Exercise prompt:
All of the listing should be transcribed exactly.

Extracted entries:
● ● ● ● ● ● ●

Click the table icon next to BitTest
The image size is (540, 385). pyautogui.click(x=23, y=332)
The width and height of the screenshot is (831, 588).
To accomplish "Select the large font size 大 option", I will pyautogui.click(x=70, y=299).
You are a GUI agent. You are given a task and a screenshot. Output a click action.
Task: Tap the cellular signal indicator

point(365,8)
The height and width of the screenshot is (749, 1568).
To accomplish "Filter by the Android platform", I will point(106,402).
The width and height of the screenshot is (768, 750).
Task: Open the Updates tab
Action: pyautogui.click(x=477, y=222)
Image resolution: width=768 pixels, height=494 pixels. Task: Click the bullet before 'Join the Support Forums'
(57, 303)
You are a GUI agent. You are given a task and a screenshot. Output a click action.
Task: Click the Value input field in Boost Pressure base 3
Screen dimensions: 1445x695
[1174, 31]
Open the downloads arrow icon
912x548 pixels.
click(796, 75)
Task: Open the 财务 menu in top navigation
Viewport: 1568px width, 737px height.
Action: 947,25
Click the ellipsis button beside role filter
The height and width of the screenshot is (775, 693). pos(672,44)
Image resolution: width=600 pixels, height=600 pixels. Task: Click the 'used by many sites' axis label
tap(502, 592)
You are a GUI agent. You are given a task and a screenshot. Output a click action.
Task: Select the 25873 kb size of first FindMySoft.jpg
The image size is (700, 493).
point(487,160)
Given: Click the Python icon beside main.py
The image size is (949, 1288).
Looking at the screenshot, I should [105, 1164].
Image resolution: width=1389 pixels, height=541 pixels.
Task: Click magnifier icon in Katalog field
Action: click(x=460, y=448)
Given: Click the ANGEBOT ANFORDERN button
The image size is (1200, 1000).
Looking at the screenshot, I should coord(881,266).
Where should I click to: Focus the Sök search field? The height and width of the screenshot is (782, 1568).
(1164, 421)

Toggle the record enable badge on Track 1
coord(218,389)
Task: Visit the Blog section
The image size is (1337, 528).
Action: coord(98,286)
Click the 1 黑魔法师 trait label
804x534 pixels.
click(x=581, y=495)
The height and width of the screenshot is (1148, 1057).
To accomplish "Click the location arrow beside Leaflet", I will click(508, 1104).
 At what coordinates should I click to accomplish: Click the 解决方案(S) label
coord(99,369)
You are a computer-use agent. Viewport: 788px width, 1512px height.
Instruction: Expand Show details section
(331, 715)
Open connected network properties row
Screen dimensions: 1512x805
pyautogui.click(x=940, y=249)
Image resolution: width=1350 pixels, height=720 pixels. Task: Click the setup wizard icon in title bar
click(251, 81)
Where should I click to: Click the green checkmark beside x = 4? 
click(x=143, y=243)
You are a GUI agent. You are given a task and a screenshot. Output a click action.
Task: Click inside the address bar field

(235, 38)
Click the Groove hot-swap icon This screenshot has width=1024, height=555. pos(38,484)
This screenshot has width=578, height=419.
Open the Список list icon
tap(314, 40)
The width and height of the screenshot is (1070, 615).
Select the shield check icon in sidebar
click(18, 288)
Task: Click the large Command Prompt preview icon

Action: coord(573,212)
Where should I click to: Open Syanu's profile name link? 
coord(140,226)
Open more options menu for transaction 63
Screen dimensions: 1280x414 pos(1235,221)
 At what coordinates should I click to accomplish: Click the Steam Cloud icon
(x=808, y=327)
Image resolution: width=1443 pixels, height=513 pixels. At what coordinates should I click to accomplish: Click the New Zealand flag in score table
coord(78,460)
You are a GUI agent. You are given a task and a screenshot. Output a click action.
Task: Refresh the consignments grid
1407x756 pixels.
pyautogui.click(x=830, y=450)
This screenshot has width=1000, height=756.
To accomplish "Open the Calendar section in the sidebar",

● ● ● ● ● ● ●

Answer box:
Click the table icon next to BitTest
The image size is (540, 385). pyautogui.click(x=23, y=332)
The width and height of the screenshot is (831, 588).
To accomplish "Select the large font size 大 option", I will pyautogui.click(x=70, y=299).
You are a GUI agent. You are given a task and a screenshot. Output a click action.
Task: Tap the cellular signal indicator

point(365,8)
The height and width of the screenshot is (749, 1568).
To accomplish "Filter by the Android platform", I will point(106,402).
The width and height of the screenshot is (768, 750).
Task: Open the Updates tab
Action: pyautogui.click(x=477, y=222)
Image resolution: width=768 pixels, height=494 pixels. Task: Click the bullet before 'Join the Support Forums'
(57, 303)
You are a GUI agent. You are given a task and a screenshot. Output a click action.
Task: Click the Value input field in Boost Pressure base 3
Screen dimensions: 1445x695
[1174, 31]
Open the downloads arrow icon
912x548 pixels.
click(796, 75)
Task: Open the 财务 menu in top navigation
Viewport: 1568px width, 737px height.
Action: 947,25
Click the ellipsis button beside role filter
The height and width of the screenshot is (775, 693). pos(672,44)
Image resolution: width=600 pixels, height=600 pixels. Task: Click the 'used by many sites' axis label
tap(502, 592)
You are a GUI agent. You are given a task and a screenshot. Output a click action.
Task: Select the 25873 kb size of first FindMySoft.jpg
The image size is (700, 493).
point(487,160)
Given: Click the Python icon beside main.py
The image size is (949, 1288).
Looking at the screenshot, I should [105, 1164].
Image resolution: width=1389 pixels, height=541 pixels.
Task: Click magnifier icon in Katalog field
Action: click(x=460, y=448)
Given: Click the ANGEBOT ANFORDERN button
The image size is (1200, 1000).
Looking at the screenshot, I should coord(881,266).
Where should I click to: Focus the Sök search field? The height and width of the screenshot is (782, 1568).
(1164, 421)

Toggle the record enable badge on Track 1
coord(218,389)
Task: Visit the Blog section
The image size is (1337, 528).
Action: coord(98,286)
Click the 1 黑魔法师 trait label
804x534 pixels.
click(x=581, y=495)
The height and width of the screenshot is (1148, 1057).
To accomplish "Click the location arrow beside Leaflet", I will click(508, 1104).
 At what coordinates should I click to accomplish: Click the 解决方案(S) label
coord(99,369)
You are a computer-use agent. Viewport: 788px width, 1512px height.
Instruction: Expand Show details section
(331, 715)
Open connected network properties row
Screen dimensions: 1512x805
pyautogui.click(x=940, y=249)
Image resolution: width=1350 pixels, height=720 pixels. Task: Click the setup wizard icon in title bar
click(251, 81)
Where should I click to: Click the green checkmark beside x = 4? 
click(x=143, y=243)
You are a GUI agent. You are given a task and a screenshot. Output a click action.
Task: Click inside the address bar field

(235, 38)
Click the Groove hot-swap icon This screenshot has width=1024, height=555. pos(38,484)
This screenshot has width=578, height=419.
Open the Список list icon
tap(314, 40)
The width and height of the screenshot is (1070, 615).
Select the shield check icon in sidebar
click(18, 288)
Task: Click the large Command Prompt preview icon

Action: coord(573,212)
Where should I click to: Open Syanu's profile name link? 
coord(140,226)
Open more options menu for transaction 63
Screen dimensions: 1280x414 pos(1235,221)
 At what coordinates should I click to accomplish: Click the Steam Cloud icon
(x=808, y=327)
Image resolution: width=1443 pixels, height=513 pixels. At what coordinates should I click to accomplish: Click the New Zealand flag in score table
coord(78,460)
You are a GUI agent. You are given a task and a screenshot. Output a click action.
Task: Refresh the consignments grid
1407x756 pixels.
pyautogui.click(x=830, y=450)
This screenshot has width=1000, height=756.
To accomplish "Open the Calendar section in the sidebar",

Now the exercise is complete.